Как образец отношения соввласти к голодающим можно привести случаи, когда из Самарской или Саратовской губернии из эшелона в 1 000 человек прибывало 300, да и то больных, голодных. Их ложили в нетопленных помещениях Духовной Семинарии (католической), оставляя голодными, и они выпрашивали кусок хлеба по людям, по базарам. Рассказывали со слезами и злобой, что делает с ними сов. власть! А ведь не только в городах, но и в селах для голодающих выколачивали последнее, не говоря уже об ограблении церквей, якобы на пользу голодающих. А одновременно с сим Чрезвычайка завела свои столовые для своих палачей, да еще что? Трудно догадаться, свою театральную труппу, и «артисты» для палачей разыгрывали пьесы, иногда даже «буржуйного содержания». Интересно только, не проливали ли эти палачи слез, слушая пьесы. Так и называлась Труппа театра ЧК и афиши возвещали о спектаклях! Затем появились «отдыхи артистов» и т. п. заведения, вроде публичных домов, где всякие помголовщики, комиссары, «коммунисты» прокучивали советские миллионы… А какими способами ни вымогали они — продажа лотерейных билетов на голодающих, принудительная под всякими предлогами [неразборчиво] розыгрыша; не купишь — не получишь справки, документа и т. п.

Изощряясь в способах истреблять нежелательные элементы, большевики арестовывали целыми массами и сажали в тюрьмы и чрезвычайки; самых «опасных» они убивали, а остальных доводили до конца дней, помещая их в соприкосновение со вшами сыпного тифа, а то в холодных помещениях, где гибли они, и спасалась, будучи освобождаема в конце концов за отсутствием всяких причин для ареста, какая-нибудь десятая часть.

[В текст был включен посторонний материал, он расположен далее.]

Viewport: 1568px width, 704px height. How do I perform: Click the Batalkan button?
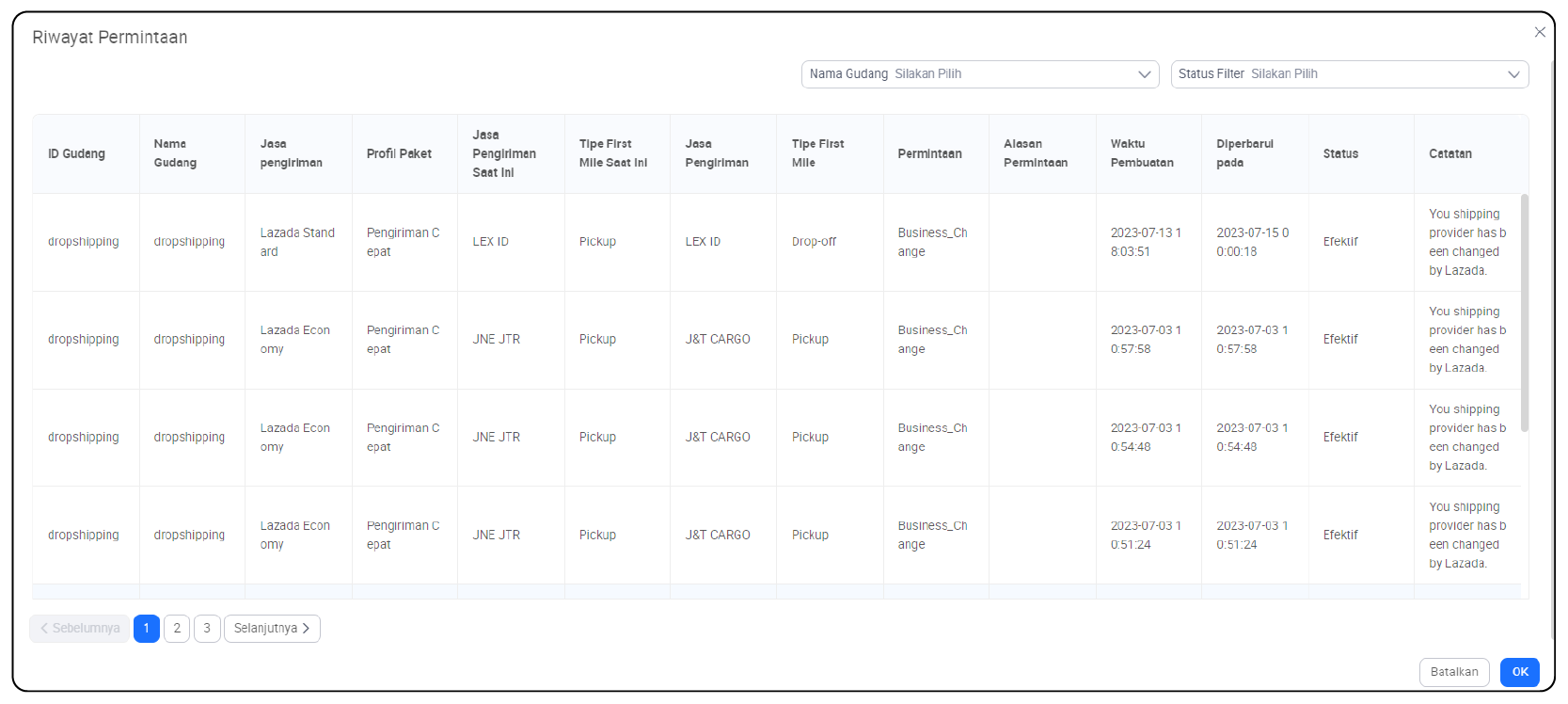pyautogui.click(x=1453, y=672)
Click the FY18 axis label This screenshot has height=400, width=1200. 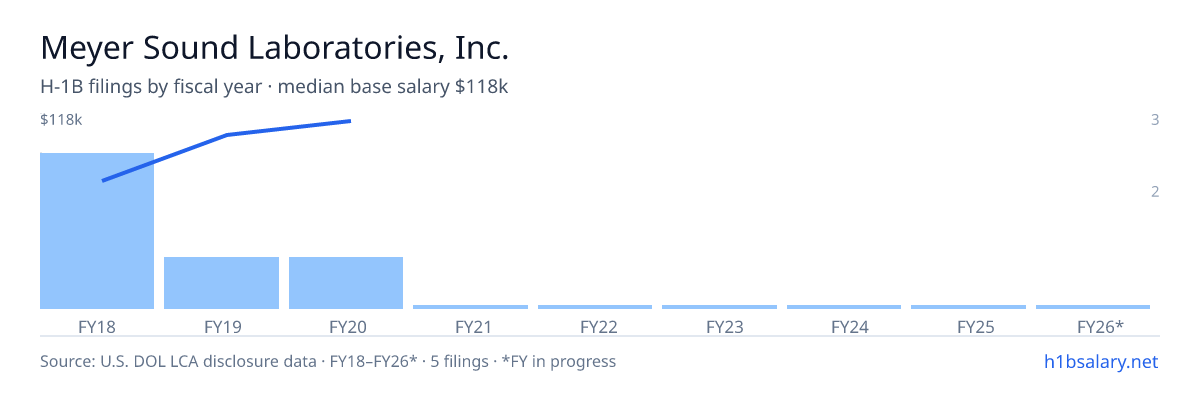(x=97, y=327)
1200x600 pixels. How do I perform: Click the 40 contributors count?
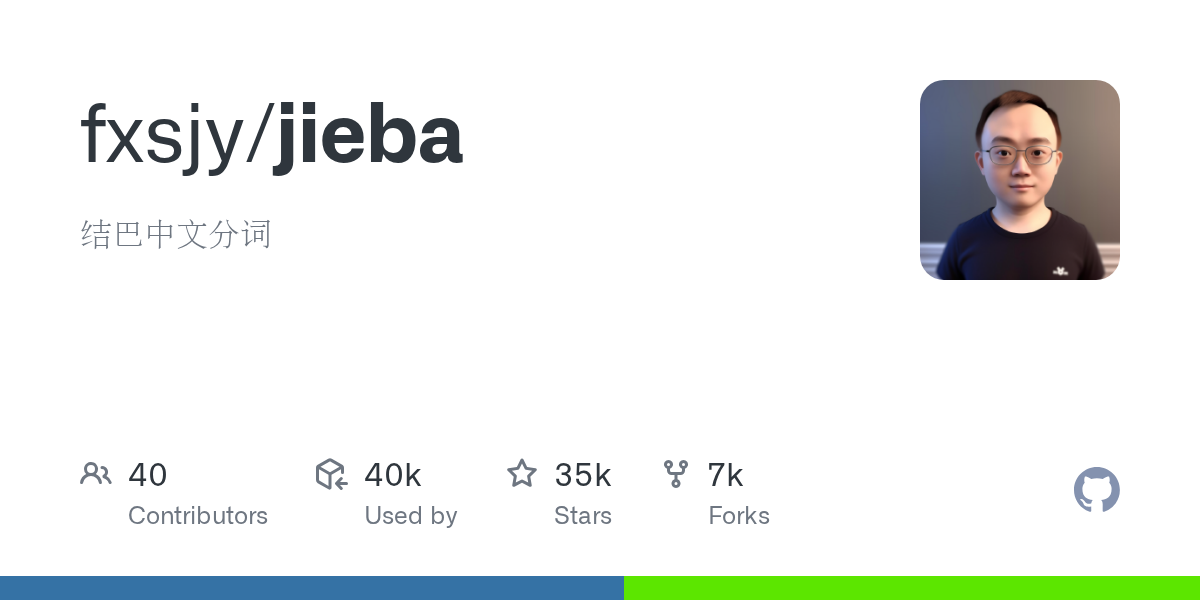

Зато, надо сказать, соблюдался принцип: лучше десять даром пусть пропадет, чем один уйдет. Некоторые кончали самоубийством. С покойников снимали одежду и белье, которое продавали тюремщики и палачи. Трупы, с вытянутыми конечностями (посмертное «руки вверх!»), обычно замерзшие, возили на грузовиках, а то на санях, как дрова, и закапывали сотнями, не то десятками (не раз видели ранним утром такие обозы). В житомирской тюрьме бывали склады трупов, и голые все. Одна жена узнала своего мужа только по родимым пятнам на теле, он был гол и лицо трупа, положенного на пол, сплющилось, так что, лишь оттаяв, можно было узнать, кто это!